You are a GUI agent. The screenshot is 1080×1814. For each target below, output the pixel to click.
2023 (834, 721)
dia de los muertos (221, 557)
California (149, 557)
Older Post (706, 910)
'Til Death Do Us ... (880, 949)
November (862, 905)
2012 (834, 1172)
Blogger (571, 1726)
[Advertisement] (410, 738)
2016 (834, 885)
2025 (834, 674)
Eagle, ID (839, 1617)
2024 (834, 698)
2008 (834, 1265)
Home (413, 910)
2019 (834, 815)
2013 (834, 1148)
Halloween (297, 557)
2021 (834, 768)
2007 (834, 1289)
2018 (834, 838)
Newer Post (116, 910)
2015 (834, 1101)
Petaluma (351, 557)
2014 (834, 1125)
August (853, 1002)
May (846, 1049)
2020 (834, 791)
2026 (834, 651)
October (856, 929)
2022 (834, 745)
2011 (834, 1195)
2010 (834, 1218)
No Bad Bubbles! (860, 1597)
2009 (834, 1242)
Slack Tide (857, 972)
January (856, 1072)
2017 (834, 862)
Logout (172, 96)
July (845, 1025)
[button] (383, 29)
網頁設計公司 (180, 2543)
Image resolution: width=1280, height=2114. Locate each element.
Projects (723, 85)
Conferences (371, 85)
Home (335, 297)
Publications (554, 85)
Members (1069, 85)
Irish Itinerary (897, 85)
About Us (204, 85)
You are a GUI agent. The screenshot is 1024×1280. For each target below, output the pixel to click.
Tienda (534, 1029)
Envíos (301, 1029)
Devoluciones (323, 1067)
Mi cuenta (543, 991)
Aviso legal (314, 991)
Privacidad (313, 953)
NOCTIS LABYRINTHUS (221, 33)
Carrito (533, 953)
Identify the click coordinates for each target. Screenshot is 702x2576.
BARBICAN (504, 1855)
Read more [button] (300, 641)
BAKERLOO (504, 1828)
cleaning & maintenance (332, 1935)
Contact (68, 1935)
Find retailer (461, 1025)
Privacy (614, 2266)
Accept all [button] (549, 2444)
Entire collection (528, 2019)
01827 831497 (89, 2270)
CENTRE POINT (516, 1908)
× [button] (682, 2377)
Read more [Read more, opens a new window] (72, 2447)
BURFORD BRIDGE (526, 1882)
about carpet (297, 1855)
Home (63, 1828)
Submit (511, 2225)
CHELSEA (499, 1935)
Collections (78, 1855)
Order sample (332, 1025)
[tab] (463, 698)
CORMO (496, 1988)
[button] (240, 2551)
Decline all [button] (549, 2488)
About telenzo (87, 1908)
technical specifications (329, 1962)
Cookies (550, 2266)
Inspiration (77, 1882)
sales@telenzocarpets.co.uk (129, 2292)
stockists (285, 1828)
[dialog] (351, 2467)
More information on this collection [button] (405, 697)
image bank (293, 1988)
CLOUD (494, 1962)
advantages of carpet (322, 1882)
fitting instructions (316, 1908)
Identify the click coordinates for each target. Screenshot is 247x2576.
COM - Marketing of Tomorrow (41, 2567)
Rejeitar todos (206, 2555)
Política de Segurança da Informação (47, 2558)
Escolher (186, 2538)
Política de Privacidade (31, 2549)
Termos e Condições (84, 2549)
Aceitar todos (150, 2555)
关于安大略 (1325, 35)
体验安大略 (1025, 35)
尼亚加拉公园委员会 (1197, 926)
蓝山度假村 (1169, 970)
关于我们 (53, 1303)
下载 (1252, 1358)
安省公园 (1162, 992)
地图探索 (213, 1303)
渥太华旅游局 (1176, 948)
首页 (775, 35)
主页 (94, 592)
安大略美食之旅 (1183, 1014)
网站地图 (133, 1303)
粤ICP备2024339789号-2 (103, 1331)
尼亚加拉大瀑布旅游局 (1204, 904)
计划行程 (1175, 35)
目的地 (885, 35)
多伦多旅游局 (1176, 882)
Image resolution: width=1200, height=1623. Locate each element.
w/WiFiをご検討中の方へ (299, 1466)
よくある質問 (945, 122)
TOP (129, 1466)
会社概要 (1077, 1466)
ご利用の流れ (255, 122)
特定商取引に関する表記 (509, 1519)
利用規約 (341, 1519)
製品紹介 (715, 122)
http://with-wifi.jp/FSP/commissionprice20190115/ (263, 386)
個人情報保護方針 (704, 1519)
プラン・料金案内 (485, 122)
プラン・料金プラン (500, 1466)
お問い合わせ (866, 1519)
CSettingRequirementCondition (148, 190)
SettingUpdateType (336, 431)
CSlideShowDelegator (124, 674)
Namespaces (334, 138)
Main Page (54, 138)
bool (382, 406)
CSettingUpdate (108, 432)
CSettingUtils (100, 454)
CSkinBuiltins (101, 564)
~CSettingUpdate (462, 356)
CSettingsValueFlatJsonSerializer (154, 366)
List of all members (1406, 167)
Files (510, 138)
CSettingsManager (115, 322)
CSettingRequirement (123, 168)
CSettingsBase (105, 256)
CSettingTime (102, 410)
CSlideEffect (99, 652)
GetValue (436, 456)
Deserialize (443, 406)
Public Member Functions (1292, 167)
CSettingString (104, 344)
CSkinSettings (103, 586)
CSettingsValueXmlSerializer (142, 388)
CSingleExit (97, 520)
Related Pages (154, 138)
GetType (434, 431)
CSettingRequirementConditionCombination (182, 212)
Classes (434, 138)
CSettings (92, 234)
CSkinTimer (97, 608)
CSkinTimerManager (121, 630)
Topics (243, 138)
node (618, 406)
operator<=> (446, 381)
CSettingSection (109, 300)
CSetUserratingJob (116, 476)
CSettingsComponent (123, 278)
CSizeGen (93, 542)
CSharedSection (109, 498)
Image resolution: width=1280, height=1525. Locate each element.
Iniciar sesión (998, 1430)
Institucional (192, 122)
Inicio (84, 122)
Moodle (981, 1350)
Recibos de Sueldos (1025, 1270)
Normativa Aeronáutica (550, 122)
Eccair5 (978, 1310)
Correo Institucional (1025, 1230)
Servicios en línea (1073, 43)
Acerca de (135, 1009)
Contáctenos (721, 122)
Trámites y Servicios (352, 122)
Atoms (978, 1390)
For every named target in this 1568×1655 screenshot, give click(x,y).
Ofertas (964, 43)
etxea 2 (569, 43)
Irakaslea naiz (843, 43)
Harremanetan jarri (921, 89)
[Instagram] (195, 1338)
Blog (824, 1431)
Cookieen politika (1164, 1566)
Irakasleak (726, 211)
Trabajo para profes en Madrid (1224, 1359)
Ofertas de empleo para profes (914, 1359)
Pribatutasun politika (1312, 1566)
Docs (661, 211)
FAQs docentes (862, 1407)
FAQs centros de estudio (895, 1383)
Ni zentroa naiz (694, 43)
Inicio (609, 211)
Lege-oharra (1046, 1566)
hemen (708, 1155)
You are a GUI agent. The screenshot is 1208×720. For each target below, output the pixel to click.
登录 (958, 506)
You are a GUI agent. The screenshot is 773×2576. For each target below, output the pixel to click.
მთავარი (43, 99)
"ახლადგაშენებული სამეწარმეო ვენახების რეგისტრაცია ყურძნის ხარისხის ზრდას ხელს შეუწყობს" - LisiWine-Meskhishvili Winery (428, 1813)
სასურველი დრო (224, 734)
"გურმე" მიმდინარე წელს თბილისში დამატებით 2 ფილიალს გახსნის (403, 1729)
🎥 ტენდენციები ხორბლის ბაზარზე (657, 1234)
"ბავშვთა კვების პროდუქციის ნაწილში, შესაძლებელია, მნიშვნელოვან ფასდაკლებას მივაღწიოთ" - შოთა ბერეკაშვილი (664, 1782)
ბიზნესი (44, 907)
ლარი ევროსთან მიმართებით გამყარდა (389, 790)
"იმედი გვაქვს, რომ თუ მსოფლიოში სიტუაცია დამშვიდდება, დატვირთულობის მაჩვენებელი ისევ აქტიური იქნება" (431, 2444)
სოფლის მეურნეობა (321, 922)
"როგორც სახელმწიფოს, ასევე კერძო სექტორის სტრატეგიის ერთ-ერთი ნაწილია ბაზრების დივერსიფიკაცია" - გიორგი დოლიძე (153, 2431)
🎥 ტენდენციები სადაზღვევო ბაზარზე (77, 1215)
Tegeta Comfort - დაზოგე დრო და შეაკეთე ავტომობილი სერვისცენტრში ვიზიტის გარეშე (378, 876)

GIVEN REQUEST –
Can you write out the part of the records that opens with the line containing "stockists (285, 1828)" and closes with the line containing "多伦多旅游局 (1176, 882)" again, swapping "stockists" for "retailers" and leaving everything else unchanged?

WRITTEN REPLY –
retailers (285, 1828)
[dialog] (351, 2467)
More information on this collection [button] (405, 697)
image bank (293, 1988)
CLOUD (494, 1962)
advantages of carpet (322, 1882)
fitting instructions (316, 1908)
Identify the click coordinates for each target. Screenshot is 247x2576.
COM - Marketing of Tomorrow (41, 2567)
Rejeitar todos (206, 2555)
Política de Segurança da Informação (47, 2558)
Escolher (186, 2538)
Política de Privacidade (31, 2549)
Termos e Condições (84, 2549)
Aceitar todos (150, 2555)
关于安大略 (1325, 35)
体验安大略 (1025, 35)
尼亚加拉公园委员会 (1197, 926)
蓝山度假村 (1169, 970)
关于我们 (53, 1303)
下载 (1252, 1358)
安省公园 (1162, 992)
地图探索 (213, 1303)
渥太华旅游局 (1176, 948)
首页 (775, 35)
主页 (94, 592)
安大略美食之旅 (1183, 1014)
网站地图 (133, 1303)
粤ICP备2024339789号-2 (103, 1331)
尼亚加拉大瀑布旅游局 (1204, 904)
计划行程 (1175, 35)
目的地 (885, 35)
多伦多旅游局 (1176, 882)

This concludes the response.